Deskripsi Tugas:
Lanjutkan teks berita tentang buku cerita PAUD berbahasa daerah terbitan Kemendikbud, dimulai setelah kalimat terakhir yang tercantum.

Kemendikbud Terbitkan Buku Cerita PAUD dalam 55 Bahasa Daerah 12 Mei 2017 ← Back
Jakarta, Kemendikbud --- Sebanyak 55 buku cerita berbahasa ibu atau bahasa daerah diterbitkan Kementerian Pendidikan dan Kebudayaan (Kemendikbud) sebagai bahan ajar pendidikan anak usia dini (PAUD). Bahasa daerah yang digunakan dalam buku cerita tersebut antara lain bahasa Aceh, Sunda, Batak Karo, Melayu, Palembang, Banjar, Dayak, Sanggau, Minahasa, Manado, Bugis, dan Ambon.
Bahan ajar berbahasa ibu itu berupa buku cerita yang terdiri atas empat judul, yaitu Si Tupai, Aku Suka Buah, Kucing Emas, dan Siapa yang Paling Cantik? Keempat buku tersebut diterjemahkan ke dalam 55 bahasa daerah dengan kualitas cetakan dan kemasan terbaik oleh Kemendikbud. Misalnya buku Aku Suka Buah diterjemahkan ke dalam bahasa Sunda, judulnya menjadi Kami Resep Buah. Atau buku Si Tupai diterjemahkan ke dalam bahasa Kupang berubah judul menjadi Tu Tupai, dengan seluruh cerita di dalamnya menggunakan bahasa Kupang.

Informasi yang Ditampilkan:

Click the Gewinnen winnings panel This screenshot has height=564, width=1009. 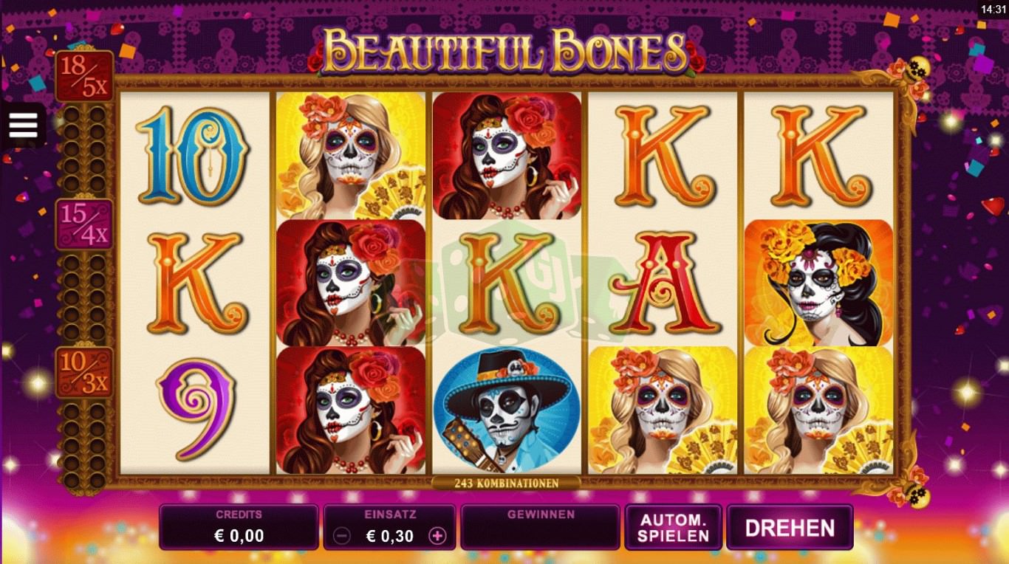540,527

--

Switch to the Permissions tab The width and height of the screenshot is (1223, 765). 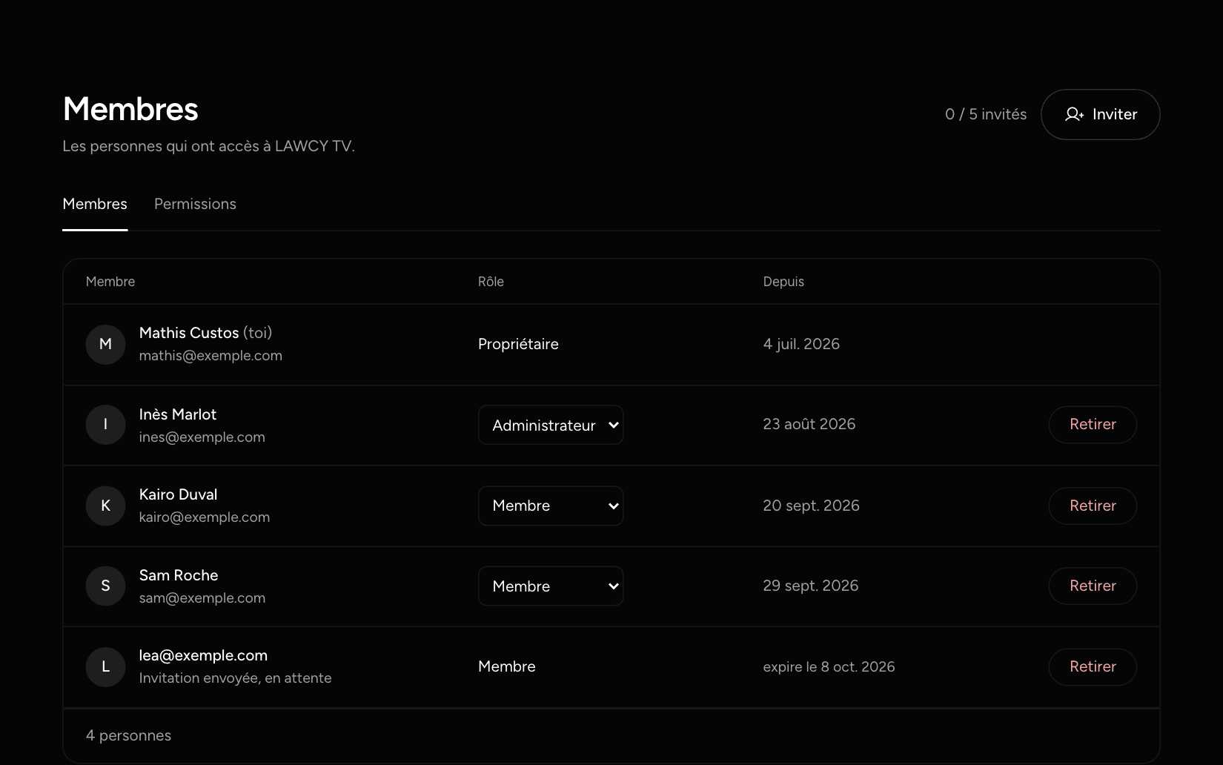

==

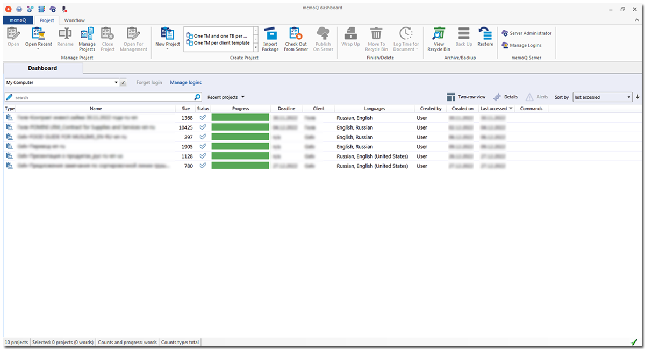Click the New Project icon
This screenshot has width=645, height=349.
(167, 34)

Jawaban Soal:
Buku-buku cerita berbahasa ibu itu kemudian dibagikan secara gratis kepada lembaga-lembaga PAUD di berbagai wilayah Tanah Air. Peluncuran dan pembagian buku berlangsung saat acara Festival dan Kreativitas Anak Usia Dini 2017 di Puri Ardhya Garini, Jakarta, Rabu (10/5/2017). Bersamaan dengan itu pula Kemendikbud memecahkan rekor dari Museum Rekor Indonesia (MURI) untuk kegiatan “Membaca Cerita Berbahasa Ibu Terbanyak oleh Guru PAUD”.
Direktur Pembinaan PAUD Kemendikbud, Ella Yulaelawati mengatakan, penerbitan buku cerita berbahasa ibu diharapkan dapat memberikan dampak positif dan mampu memberikan kesempatan kepada anak-anak yang memiliki kecerdasan linguistik (bahasa) untuk menyampaikan cerita dengan cara unik, asyik, dan menyenangkan. Terlebih yang diceritakan adalah cerita yang sudah sangat dekat kehidupan anak-anak. Kemendikbud pun mengemas buku cerita tersebut dengan kemasan menarik, bergambar, dan berukuran besar dibanding buku cerita lain.
“Ini sangat kontras dibandingkan cerita rakyat yang ada sebelumnya yang dikemas dalam kemasan sederhana, kadang hanya berbentuk tulisan tanpa gambar tokoh dan ilustrasi tempat kejadiannya. Hal seperti itu kurang menarik minat anak untuk mengetahui cerita rakyat yang ada. Jadi kami menerbitkan dalam kemasan yang lebih menarik untuk dibaca oleh anak-anak,” tuturnya.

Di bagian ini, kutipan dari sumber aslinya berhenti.